Gross discoloration of the lungs was present in one male rat, was nonspecific, and is a common finding in rats of this strain and age. No other gross lesions were observed.

Interpretation of results:

practically nontoxic

Remarks:

Migrated information Criteria used for interpretation of results: expert judgment

Conclusions:

LC50 > 500000 ppm.

The study and the conclusions which are drawn from it fulfil the quality criteria (validity, reliability, repeatability).

Executive summary:

One group of 5 male and 5 female Crl:CD(SD) rats was exposed whole-body to test substance vapours in air. The test atmosphere was generated by dilution of the test substance vapour in air and oxygen. Chamber concentrations of the test substance were measured by gas chromatography. Rats were weighed and observed for clinical signs of toxicity during a 14-day recovery period. After the recovery period, the rats were sacrificed and examined for gross pathologic abnormalities. All animals survived the exposure and subsequent 14-day recovery period.

 

Rats were exposed for 4 hours to a mean concentration of 500000 ± 9700 ppm (mean ± standard deviation). The rats’ startle responses were normal throughout the 4-hour exposure. There were no clinical signs of toxicity observed during the exposure or the recovery period. Three male rats displayed weight losses ranging from 3.4 to 12 grams on the day after the exposure. There were no other body weight losses in male rats throughout the recovery period. Four of 5 female rats displayed weight losses ranging from 0.1 to 19.4 grams on the day following the exposure, and one female rat continued to lose weight (3.8 grams) on post-exposure day 2. This same female rat gained 5.4 grams on post-exposure day 3 but then lost 8.7 grams on post-exposure day 4. There were no other body weight losses observed in female rats throughout the remainder of the recovery period.

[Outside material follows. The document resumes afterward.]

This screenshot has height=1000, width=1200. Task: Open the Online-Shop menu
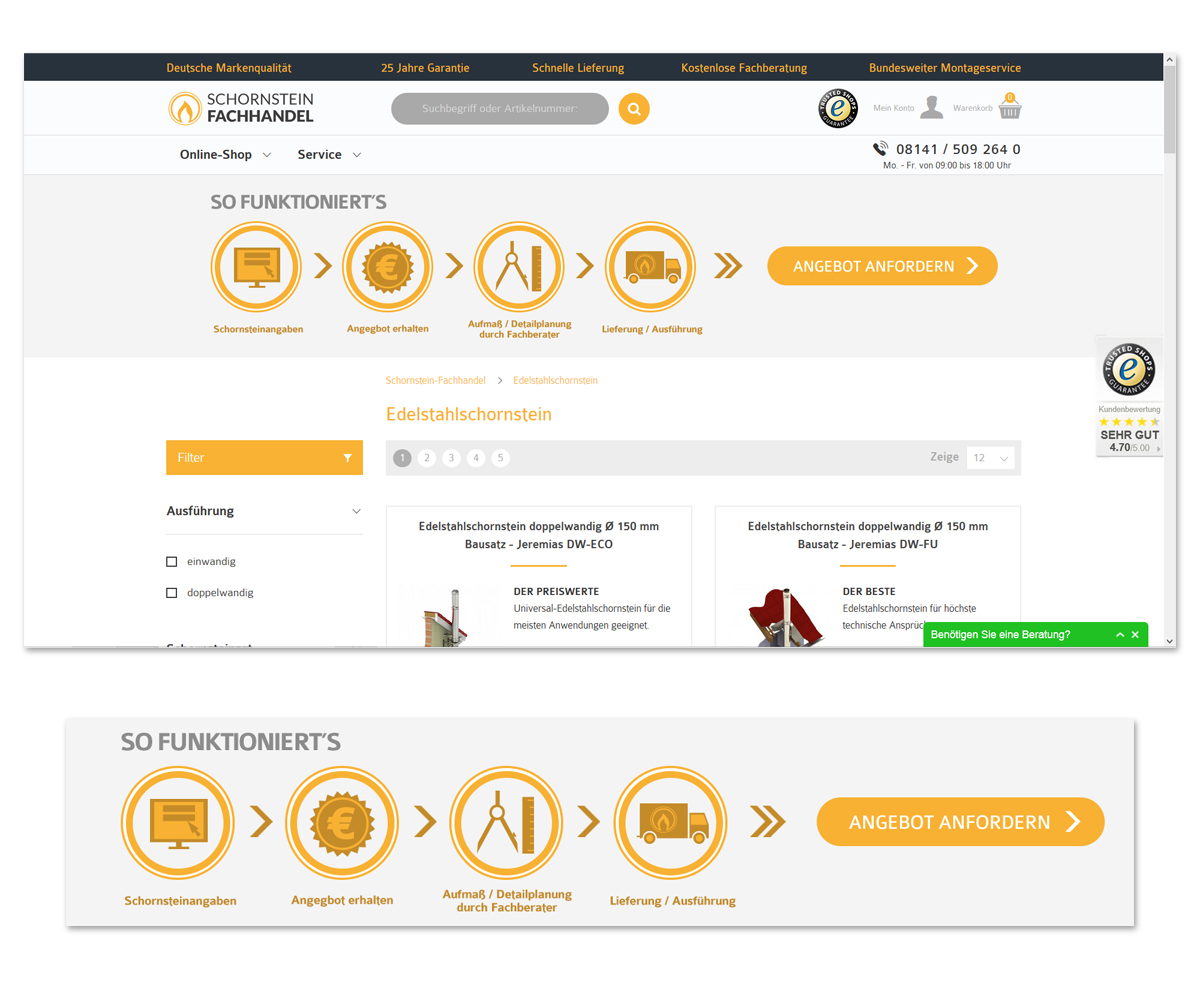pos(217,154)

Gross discoloration of the lungs was present in one male rat, was nonspecific, and is a common finding in rats of this strain and age. No other gross lesions were observed.

 

Under the conditions of this study, the 4-hour inhalation median lethal concentration (LC50) for the test substance in male and female rats was greater than 500000 ppm.

Endpoint conclusion

Endpoint conclusion:

no adverse effect observed

Dose descriptor:

LC50

Value:

2 822 327 mg/m³ air

Additional information

In a rat 4-hour acute inhalation study, the LC50 was greater than 500000 ppm (2822327 mg/m3). All animals survived the exposure and subsequent 14-day recovery period. The rats’ startle responses were normal throughout the 4-hour exposure and there were no clinical signs of toxicity observed during the exposure or the recovery period. Body weight losses were observed up to four days post-exposure. No further body weight losses were observed throughout the remainder of the recovery period.

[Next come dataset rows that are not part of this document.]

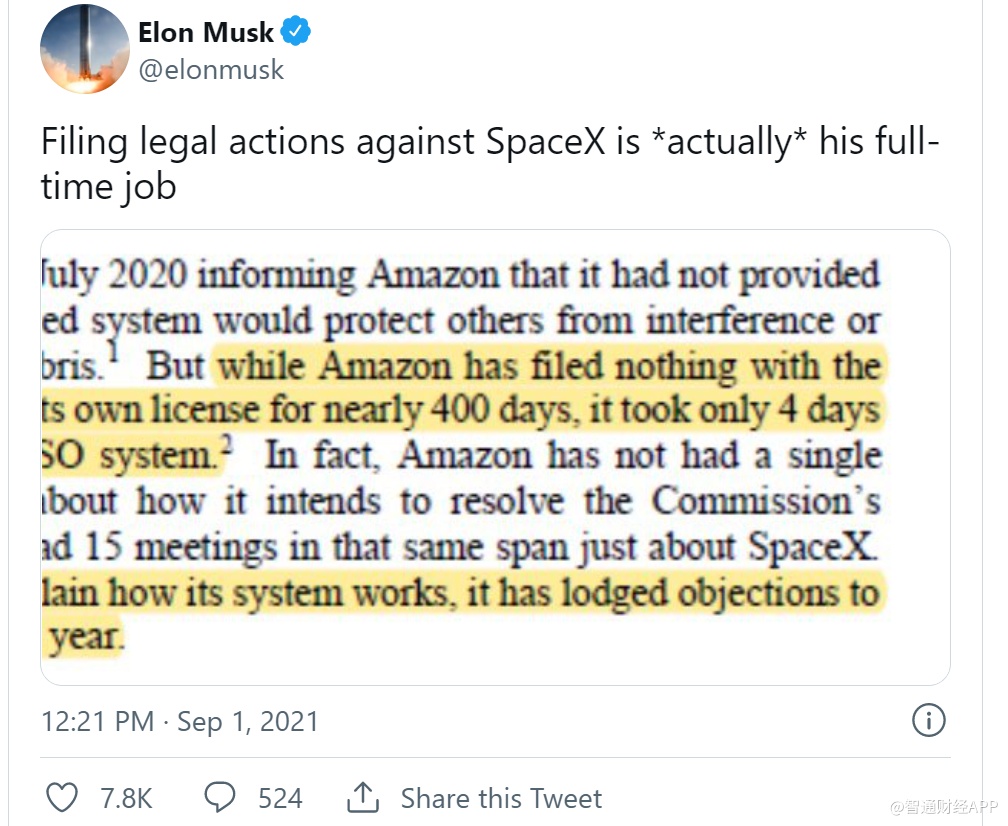The width and height of the screenshot is (1008, 826).
Task: Open the 12:21 PM tweet time
Action: (97, 721)
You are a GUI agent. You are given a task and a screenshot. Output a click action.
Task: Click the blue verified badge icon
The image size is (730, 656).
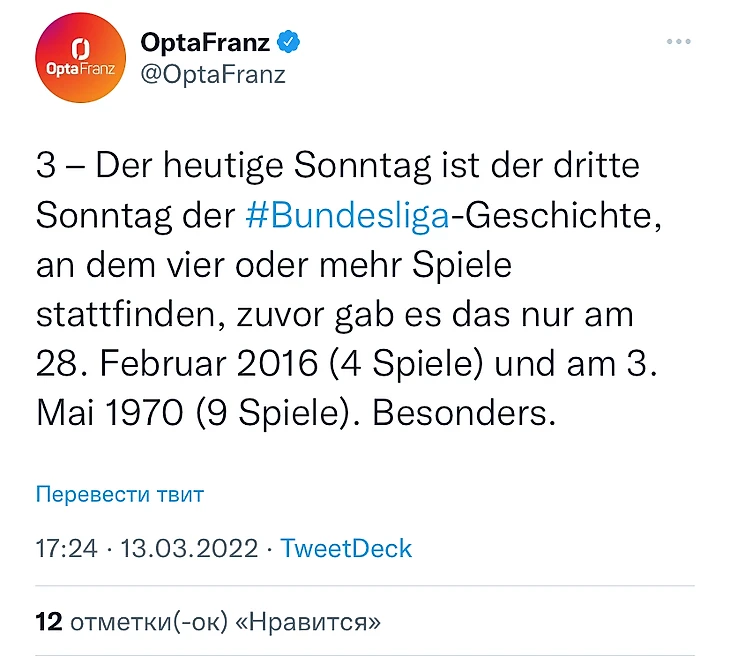point(290,42)
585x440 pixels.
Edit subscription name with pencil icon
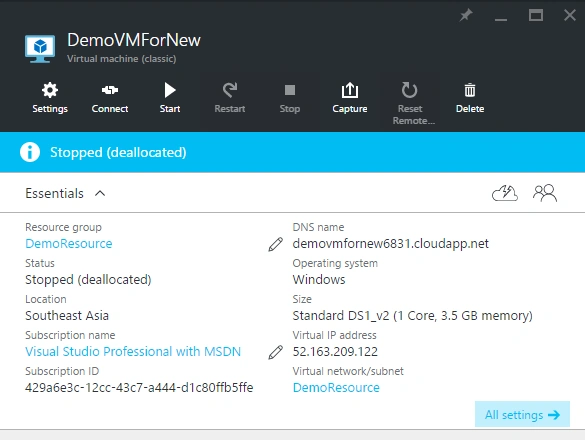275,352
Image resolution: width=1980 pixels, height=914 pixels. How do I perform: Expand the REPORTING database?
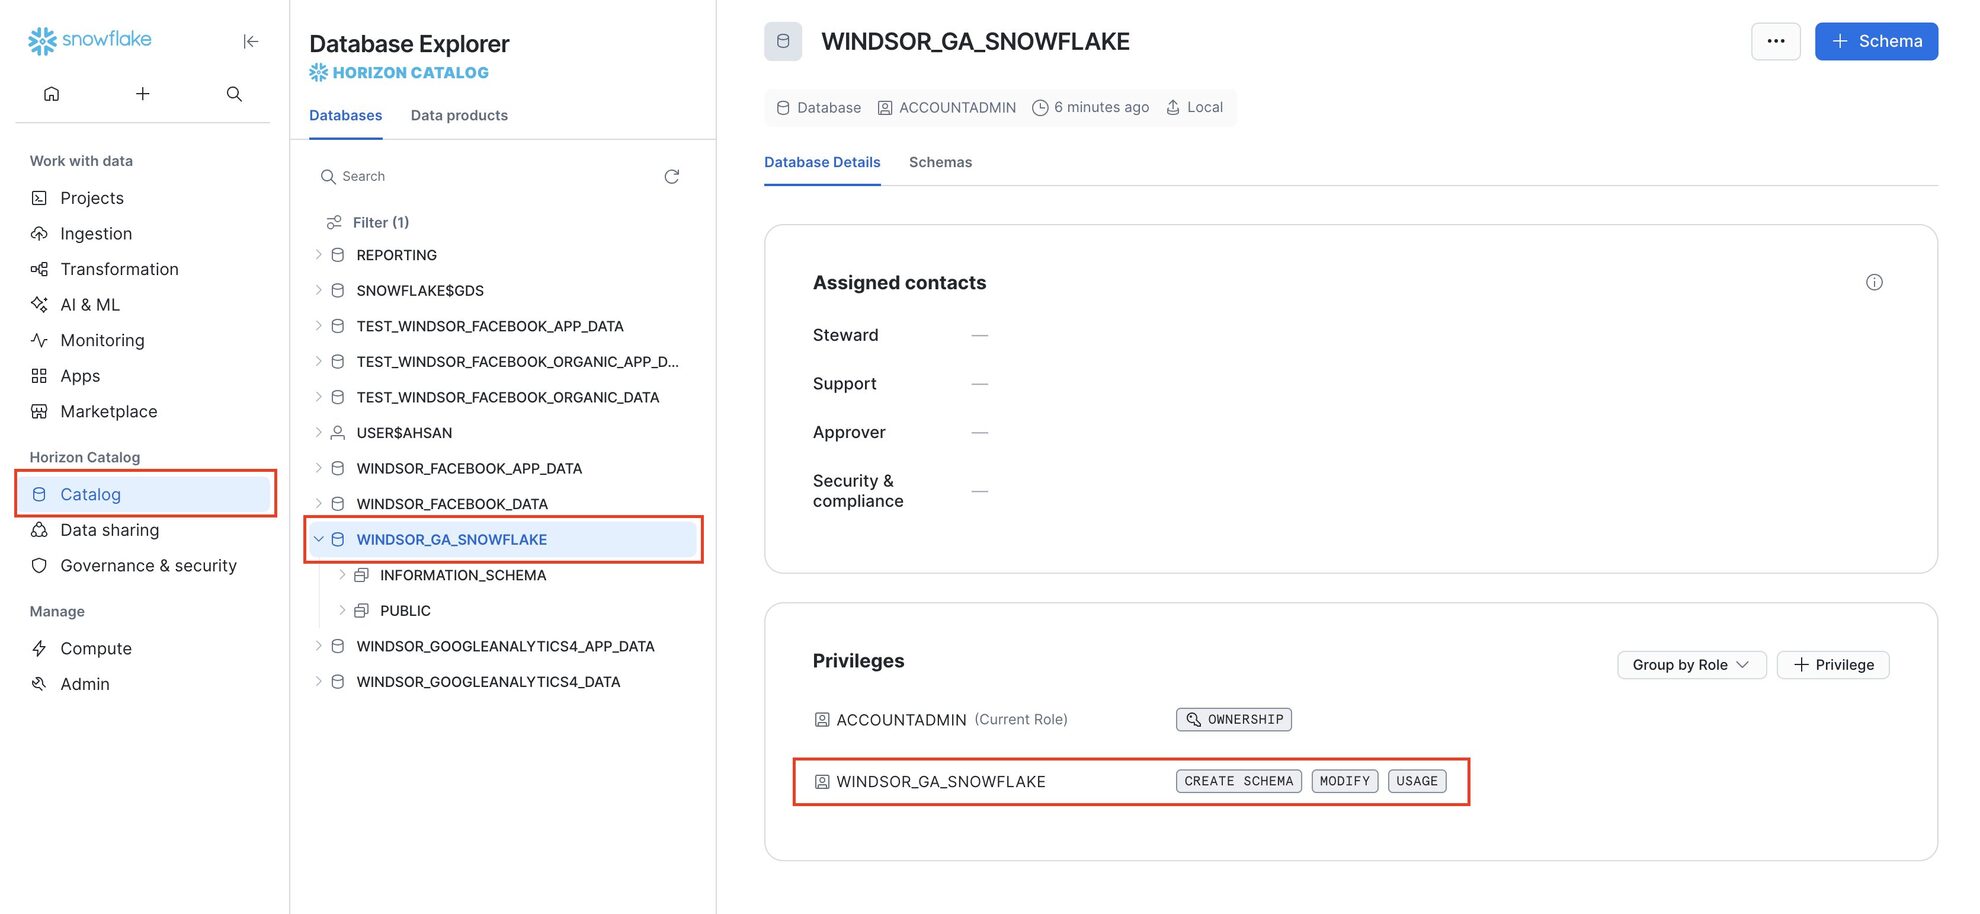coord(319,255)
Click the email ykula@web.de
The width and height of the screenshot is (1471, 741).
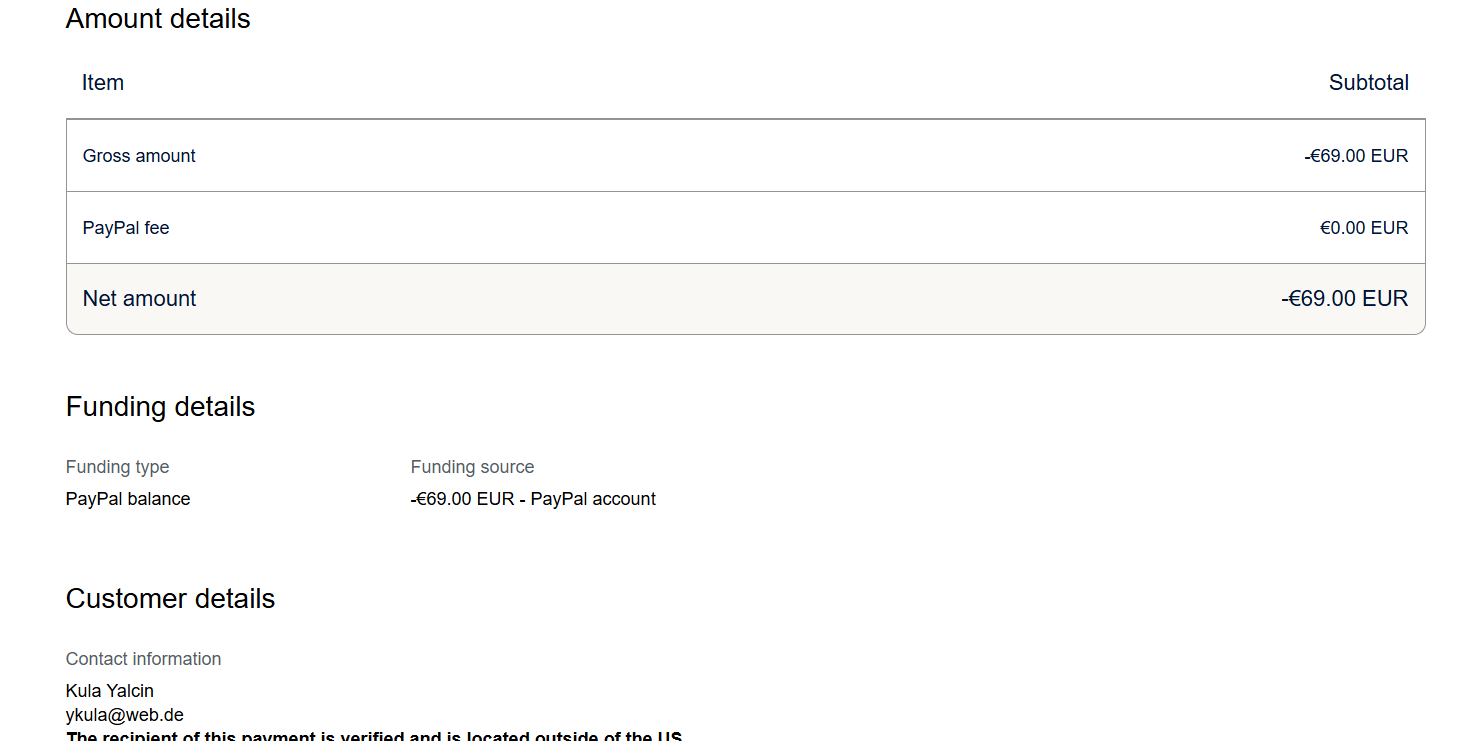coord(125,715)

Justification for classification or non-classification

Based on the rat 4-hour LC₅₀ > 500000 ppm (2822327 mg/m³), the substance does not need to be classified for acute inhalation toxicity according to the EU Directive 67/548/EEC and EU Classification, Labelling and Packaging of Substances and Mixtures (CLP) Regulation (EC) No. 1272/2008.

Data are lacking due to waiving arguments, so the substance cannot be classified for acute oral or dermal toxicity according to the EU Directive 67/548/EEC and EU Classification, Labelling and Packaging of Substances and Mixtures (CLP) Regulation (EC) No. 1272/2008.